How to play a good bourrée?
And there’s not even a consensus about that. I can hear bass-chord-chord in a lot of current playing and can see it in tablature published by Trad Magazine and Jean-Michel Corgeron. The duo Musiqu’ à Deux play their bourrées in a clean, straight, traditional style — though still different from the 1925 benchmark. The movement that Milleret’s a part of (Mustradem) seems more intent on expanding the normative standards of tradFrench music, rather than clarifying them. In this way, Milleret, Norbert Pignol, and their mustradem ilk are the Charlie Parker and Dizzy Gillespie of tradFrench, with mustradem being the be bop to La Chavannée’s swing. (And by calling them an “ilk” I don’t mean to imply that I don’t like their stuff. I very much like their stuff.)

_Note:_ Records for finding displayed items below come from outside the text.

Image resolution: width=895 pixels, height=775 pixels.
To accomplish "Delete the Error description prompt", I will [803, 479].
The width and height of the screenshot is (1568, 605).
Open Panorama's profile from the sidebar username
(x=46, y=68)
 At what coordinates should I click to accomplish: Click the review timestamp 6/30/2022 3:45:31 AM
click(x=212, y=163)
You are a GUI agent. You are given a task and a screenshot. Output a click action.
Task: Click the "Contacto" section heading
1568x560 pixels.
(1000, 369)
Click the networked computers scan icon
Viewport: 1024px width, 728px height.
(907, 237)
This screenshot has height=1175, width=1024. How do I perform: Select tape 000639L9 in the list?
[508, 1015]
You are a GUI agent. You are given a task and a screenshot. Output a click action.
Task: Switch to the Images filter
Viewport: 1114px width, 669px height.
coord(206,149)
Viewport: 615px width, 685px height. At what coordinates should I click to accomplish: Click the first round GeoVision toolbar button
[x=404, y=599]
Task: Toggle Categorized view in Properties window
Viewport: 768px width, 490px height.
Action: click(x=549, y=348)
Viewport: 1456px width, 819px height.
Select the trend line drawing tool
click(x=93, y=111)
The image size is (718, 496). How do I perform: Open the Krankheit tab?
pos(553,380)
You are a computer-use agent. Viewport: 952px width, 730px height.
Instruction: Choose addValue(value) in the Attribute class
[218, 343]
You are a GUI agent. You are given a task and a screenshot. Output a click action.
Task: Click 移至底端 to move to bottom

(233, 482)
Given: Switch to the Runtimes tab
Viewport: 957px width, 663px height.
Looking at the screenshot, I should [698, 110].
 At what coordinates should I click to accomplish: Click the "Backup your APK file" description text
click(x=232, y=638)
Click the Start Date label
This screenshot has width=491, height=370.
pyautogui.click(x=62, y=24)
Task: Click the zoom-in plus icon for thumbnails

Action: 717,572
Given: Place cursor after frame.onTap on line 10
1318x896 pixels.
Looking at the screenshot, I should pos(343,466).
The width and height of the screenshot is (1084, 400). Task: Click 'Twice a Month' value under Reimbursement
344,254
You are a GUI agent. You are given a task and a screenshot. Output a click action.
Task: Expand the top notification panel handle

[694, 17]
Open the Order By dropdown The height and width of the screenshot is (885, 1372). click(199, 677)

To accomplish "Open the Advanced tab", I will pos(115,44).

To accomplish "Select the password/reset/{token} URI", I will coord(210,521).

If authenticity is a question mark, then the next logical criteria for bourrée goodness would be aesthetics. To quote Le Duke (Ellington), “If it sounds good, it is good.” That’s true, but it’s not especially helpful; and it’s not especially helpful to put aesthetics and authenticity in opposition to one another. The fact is that I don’t want to simply play music that sounds “good.” There’s a lot of music that sounds good. I have chosen tradFrench l’accordéon diatonique for specific reasons that go beyond whether it’s “good” or not. Something about the instrument and repertoire suits me and my psychology. There are associations that come up when I play — rural, France, pre-modern, friendships, happy, obscure. The emphasis towards community. The emphasis away from radical individualism. The music serves others (dancers). Being a part of this tradition means being a part of something larger than yourself. The truth is that, to some extent, authenticity is important to me.
Does this help me know how to play a bourrée? If it sounds good it is good? Not good enough. How authentic is authentic enough?